Perrona did not enter the Eastern Paratethys Sea and most probably never expanded its range to the Indo-West Pacific. Occurrences of Perrona in the Neogene of the IWP, mentioned by Cossmann (1900), Vredenburg (1921), Oostingh (1935) and Tucker (2004), are almost certainly not Perrona [e.g., Perrona birmanica ( Vredenburg, 1921) has beaded early teleoconch whorls (see Vredenburg 1921, pl. 12, figs 1a–1b) and Clavatula (Perrona) unisulcata Cossmann, 1900 is based on a fragmentary specimen, which lacks distinctive features (see Cossmann 1900, pl. 4, fig. 17)].

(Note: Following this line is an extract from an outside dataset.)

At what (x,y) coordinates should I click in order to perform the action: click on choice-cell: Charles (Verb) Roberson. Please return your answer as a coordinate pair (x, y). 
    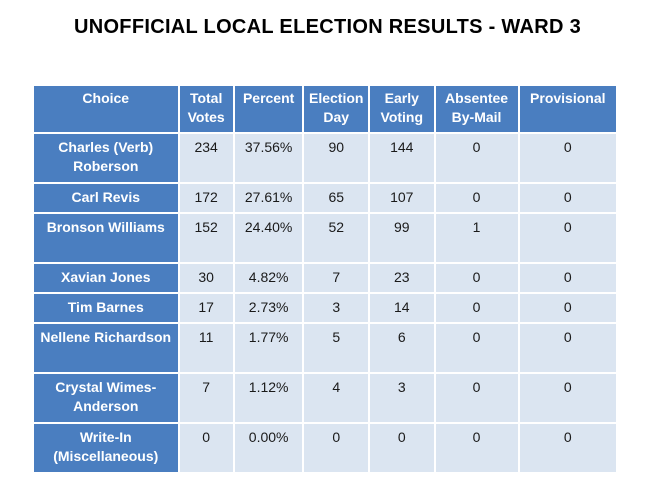
    Looking at the image, I should click on (106, 158).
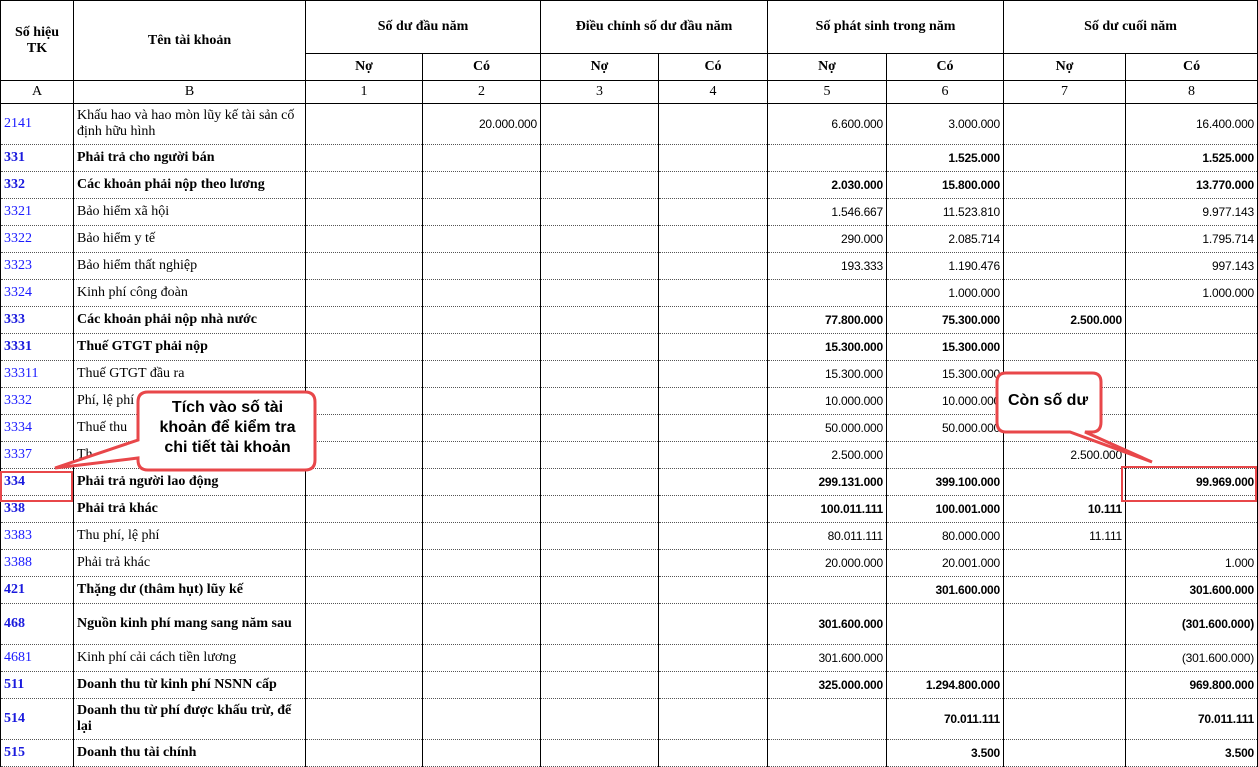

Perrona unisulcata Janssen, 1979 , from the Rupelian of the North Sea Basin, should be removed from Perrona . It has smooth early whorls and differs from Perrona by its extraordinarily long siphonal canal (see R. Janssen 1979, pl. 17, fig. 60). It has recently been recognised as a pathologic specimen of Orthosurcula regularis (de Koninck, 1837) (pers. obs. R. Janssen). Besides, Perrona unisulcata Janssen, 1979 is a junior secondary homonym of Clavatula (Perrona) unisulcata Cossmann, 1900 .

Paleoenvironment. Perrona is found in shallow sublittoral environments down to about 20 m waterdepth ( Rolán et al. 2008). Similarly, the Paratethyan Perrona species are typically found in inner neritic coastal deposits.